Als Zusatzgabe aus dem Besitz der Erben in Paris und Prag kommen 23 Briefe von Julie Kafka an ihre Kinder Franz und Ottla, drei Briefe von Kafkas letzter Geliebter Dora Diamant an Ottla und neun Briefe von Kafkas Freund Robert Klopstock an die Schwester. Diese Dokumente sind alle unveröffentlicht; nur wenige Forscher konnten bisher Einsicht nehmen. Aufbewahrungsort der Autografen ist Marbach, wo sie ab Ende Mai auch ausgestellt werden sollen. Oxford hat im internen Leihverkehr aber jederzeit Zugriff und wird sich auch an allen konservatorischen Maßnahmen beteiligen. Die Bodleian Library, wo das Konvolut bis zum vergangenen November als Leihgabe lag, will auch federführend eine Website mit allen Kafka-Manuskripten in ihrem Besitz einrichten. Richard Ovenden, Leiter der Handschriftenabteilung in Oxford, rühmte zurecht das Modell von internationaler Kooperation statt Konkurrenz.
Der Erfolg dieser Rettungsaktion, so Ulrich Raulff, hatte viele Väter, aber eine Mutter. Die entscheidenden Verhandlungen mit den Erben von Ottla Kafka führte Isabel Pfeiffer-Poensgen, die Generalsekretärin der Kulturstiftung. Die Mittel zum Kauf stammen auf deutscher Seite aus dem Bundeskulturministerium, vom Land Baden-Württemberg, der Kulturstiftung der Länder sowie zahlreichen privaten Stiftern. Unter ihnen ist auch die Stuttgarter Verlagsgruppe Georg von Holtzbrinck sowie ihre britische Tochter McMillan. Auf englischer Seite kommt das Geld vor allem von den Friends der Bodleian Library. Welcher Schatz damit der wissenschaftlichen Öffentlichkeit bald wieder zur Verfügung steht, zeigt der opulent ausgestattete Katalog voller Faksimiles und Transkriptionen, den Stargardt für die Auktion herstellen ließ (eine Leseprobe findet sich unter www.stargardt.de/de/franz_kafka).

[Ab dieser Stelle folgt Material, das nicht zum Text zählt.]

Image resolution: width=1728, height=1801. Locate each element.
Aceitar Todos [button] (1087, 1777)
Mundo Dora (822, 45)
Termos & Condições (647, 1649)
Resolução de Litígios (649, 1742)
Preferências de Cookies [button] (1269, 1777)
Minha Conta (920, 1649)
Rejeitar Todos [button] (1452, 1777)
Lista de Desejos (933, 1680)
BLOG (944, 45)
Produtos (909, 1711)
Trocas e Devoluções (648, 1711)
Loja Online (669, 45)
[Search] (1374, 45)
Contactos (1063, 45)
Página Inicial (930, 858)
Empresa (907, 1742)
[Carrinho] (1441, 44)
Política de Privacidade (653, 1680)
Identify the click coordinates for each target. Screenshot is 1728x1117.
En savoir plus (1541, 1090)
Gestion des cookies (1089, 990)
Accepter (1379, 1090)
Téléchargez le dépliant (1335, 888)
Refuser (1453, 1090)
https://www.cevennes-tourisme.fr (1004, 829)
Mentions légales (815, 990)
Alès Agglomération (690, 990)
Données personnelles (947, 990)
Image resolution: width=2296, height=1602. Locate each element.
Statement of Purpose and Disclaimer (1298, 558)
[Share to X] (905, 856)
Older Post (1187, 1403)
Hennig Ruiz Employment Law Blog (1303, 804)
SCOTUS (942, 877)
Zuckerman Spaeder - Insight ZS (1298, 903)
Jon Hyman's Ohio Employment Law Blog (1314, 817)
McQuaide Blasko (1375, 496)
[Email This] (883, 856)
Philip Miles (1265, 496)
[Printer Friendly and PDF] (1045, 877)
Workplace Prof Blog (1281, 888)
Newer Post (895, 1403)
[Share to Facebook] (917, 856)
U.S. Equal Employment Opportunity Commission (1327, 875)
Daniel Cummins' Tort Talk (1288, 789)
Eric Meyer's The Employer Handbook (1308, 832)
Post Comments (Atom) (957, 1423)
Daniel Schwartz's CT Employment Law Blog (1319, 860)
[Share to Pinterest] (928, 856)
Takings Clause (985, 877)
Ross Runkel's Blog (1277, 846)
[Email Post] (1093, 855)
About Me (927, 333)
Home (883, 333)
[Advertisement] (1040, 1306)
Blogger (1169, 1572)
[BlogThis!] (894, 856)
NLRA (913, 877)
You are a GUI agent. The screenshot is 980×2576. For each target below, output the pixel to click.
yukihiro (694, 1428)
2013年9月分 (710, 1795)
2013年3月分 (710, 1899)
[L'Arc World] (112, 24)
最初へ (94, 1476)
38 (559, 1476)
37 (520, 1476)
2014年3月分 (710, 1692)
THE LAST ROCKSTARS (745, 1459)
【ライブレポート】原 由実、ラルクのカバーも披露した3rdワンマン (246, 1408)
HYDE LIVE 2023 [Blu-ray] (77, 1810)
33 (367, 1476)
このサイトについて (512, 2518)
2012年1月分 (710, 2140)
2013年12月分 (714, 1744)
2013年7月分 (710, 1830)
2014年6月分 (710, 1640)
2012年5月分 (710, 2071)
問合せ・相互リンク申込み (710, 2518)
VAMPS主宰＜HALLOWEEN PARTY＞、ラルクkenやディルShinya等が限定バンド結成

„Liebe Ottla“, heißt es in einem Brief vom April 1917, als wär’s ein Kommentar in eigener Sache, „vorläufig ist noch alles hier in beiläufiger Ordnung, aber wie lange es noch bleiben wird, weiss man nicht; gleich kann es ja nicht zusammenfallen, da Du es so ordentlich zurückgelassen hast, aber vielleicht oder wahrscheinlich lockert es sich schon im Geheimen und ich weiss es noch gar nicht. Rede ich von ,allem’ meine ich natürlich mich.“
Undenkbar, dass ein Investor sich der Autografen bemächtigt und sie dann womöglich einzeln weiterverkauft hätte. Nur wenig sympathischer, dass ein reicher Kafka-Fan sich ihrer angenommen hätte – selbst wenn er sie wie Bill Gates den Codex Leicester von Leonardo da Vinci großfürstenhaft präsentiert hätte. Zumindest in diesem Präzedenzfall war der Schock heilsam. Der Markt darf nicht das letzte Wort haben.